As outlined in greater detail above (see introduction and Fig. 1), ie1 and ie3 form a transcription unit controlled by an upstream MIE promoter-enhancer, here referred to as the P1/3-E. Accordingly, differential expression of IE1 and IE3 mRNA during latency implies a regulation operating after transcription initiation, that is, either by selective usage of a polyadenylation signal in exon 4 of ie1 or by selective splicing of a proposed 5.1-kb IE1/3 (exons 1 to 5) precursor RNA (24, 44) or by rapid degradation of spliced IE3 transcripts. Since IE1 transcripts are generated during latency, albeit with low frequency, P1/3-E must be sporadically active. It appeared to us reasonable to propose that sporadic activity results from transcription factor binding to the enhancer reflecting the “noise” of background signaling in a latently infected cell, for instance, by cytokines such as TNF-α (54). Since, in mCMV, the same enhancer is part of the regulatory element E-P2 that controls the expression of gene ie2 (45), sporadic activity of the enhancer should lead to coordinated transcription from its two flanking genes ie1/3 and ie2.
This was a testable prediction, but the result was not what we had expected. While the proposed transcription from ie2 was indeed found, and while this transcription indeed also displayed a focal and random on-or-off pattern, it was less frequent and it did not coincide with transcription from ie1. Instead, most transcriptional foci showed the alternative patterns “on-off” or “off-on”. This observation even might have raised the speculation that expression from both flanks of the enhancer is mutually exclusive. However, the in-depth statistical analysis gave evidence for the existence of true “on-on” events in accordance with a random coincidence predicted for an independent expression of the two genes. We therefore conclude that genes ie1 and ie2 are expressed neither in conjunction nor in a mutually exclusive manner but are expressed independently during mCMV latency in the lungs.
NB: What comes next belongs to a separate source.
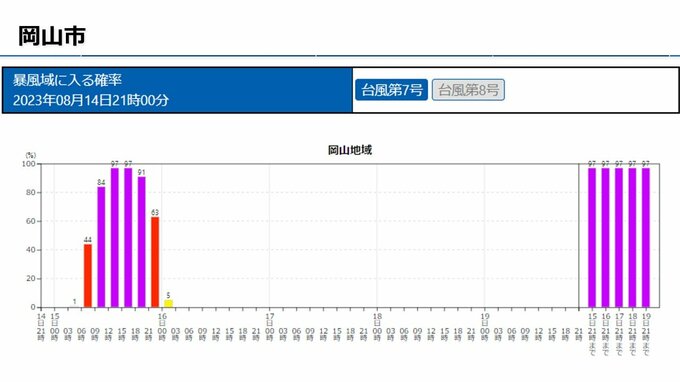Select the small yellow bar labeled 5
The height and width of the screenshot is (382, 680).
click(168, 304)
We have previously defined a transcriptional focus operationally as a transcriptional event that is detectable with an RT-PCR that has the sensitivity to detect ca. 10 transcripts (32, 33). It was open to discussion whether such a focus physically represents a single cell or a group of cells. Since a single cell can produce many more transcripts than just 10, it is in principle possible that a transcriptional focus indeed represents a single latently infected cell in a state of temporary “latency-associated” transcriptional activity. Although we admit that there is no final proof for the single-cell conjecture, we believe that this interpretation is most likely on the basis of the new data presented here. Let us consider the following argument that is fairly related to the problem of tissue pieces versus individual foci discussed above. If a focus would represent a group of cells, these cells must express either ie1 or ie2 in a synchronized fashion, because otherwise we would always have observed “on-on” patterns, even though the individual cells in such a proposed cohort displayed the patterns “on-off” and “off-on.” Along the same line of argument, the observed transcriptions may even result from single viral genomes, because unsynchronized transcription from several genomes within a single latently infected cell would likewise have resulted in an “on-on” pattern. In fact, the experimentally observed asymmetric patterns can be explained only by singular molecular events or by synchronism of groups of molecular events. We intuitively would favor the first interpretation, but we do not exclude the possibility that a local signaling milieu, for instance, one defined by cytokines, might synchronize transcription from several genomes present in one cell or even in groups of cells.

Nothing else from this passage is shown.